|Future's not an option|
|Monday, 13 February 2012 01:07|
New tax could wipe out commodity exchanges
Given that collections from the Securities Transaction Tax (STT) are a whopping 26% below that in the April-December 2010 period and will punch a big hole in this year’s budget, it is only natural the finance ministry should look to alternate sources of revenue, even other areas on which the STT can be levied. One such proposal, doing the rounds after the finance minister’s pre-budget meetings with various groups of people, is to put an STT-type tax on transactions in commodity exchanges. On the face of things, that sounds fair, more so since this can also be accompanied by a small reduction in the STT on equity market transactions. Before levying any such tax, however, the finance minister would do well to examine its impact. Right now, the cost of trading in commodities on Indian exchanges is broadly similar to that in global exchanges, around 0.003% per transaction. Apply the same transaction tax P Chidambaram wanted to levy in 2008-09 — it was withdrawn after the Prime Minister’s Economic Advisory Council weighed in against it – and the transaction costs in Indian commodity exchanges will rise around 7 times. In other words, the markets will collapse, moving to non-formal exchanges or to overseas markets.

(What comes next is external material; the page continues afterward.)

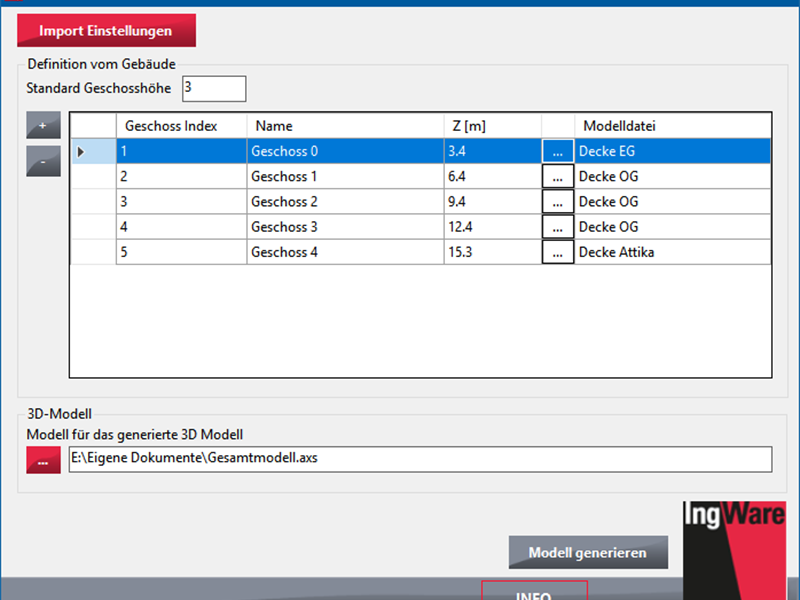Select the Z value 15.3 cell
800x600 pixels.
tap(492, 252)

One reason why equity markets never tanked when STT was introduced was that this was accompanied by an abolition of long-term capital gains taxes on share transactions, but the bigger reason was that it is not possible to transact in Indian shares in overseas markets. In the case of commodities, however, moving to hedge bets in global markets is very easy and doesn’t require any RBI permissions in case of firms who have, as so many do, overseas branches. Ironic that while government was supposed to be helping deepen liquidity in a market that helps in price discovery in the agriculture sector – by allowing options, by allowing banks to participate, etc — it is contemplating actions that could end up killing the markets.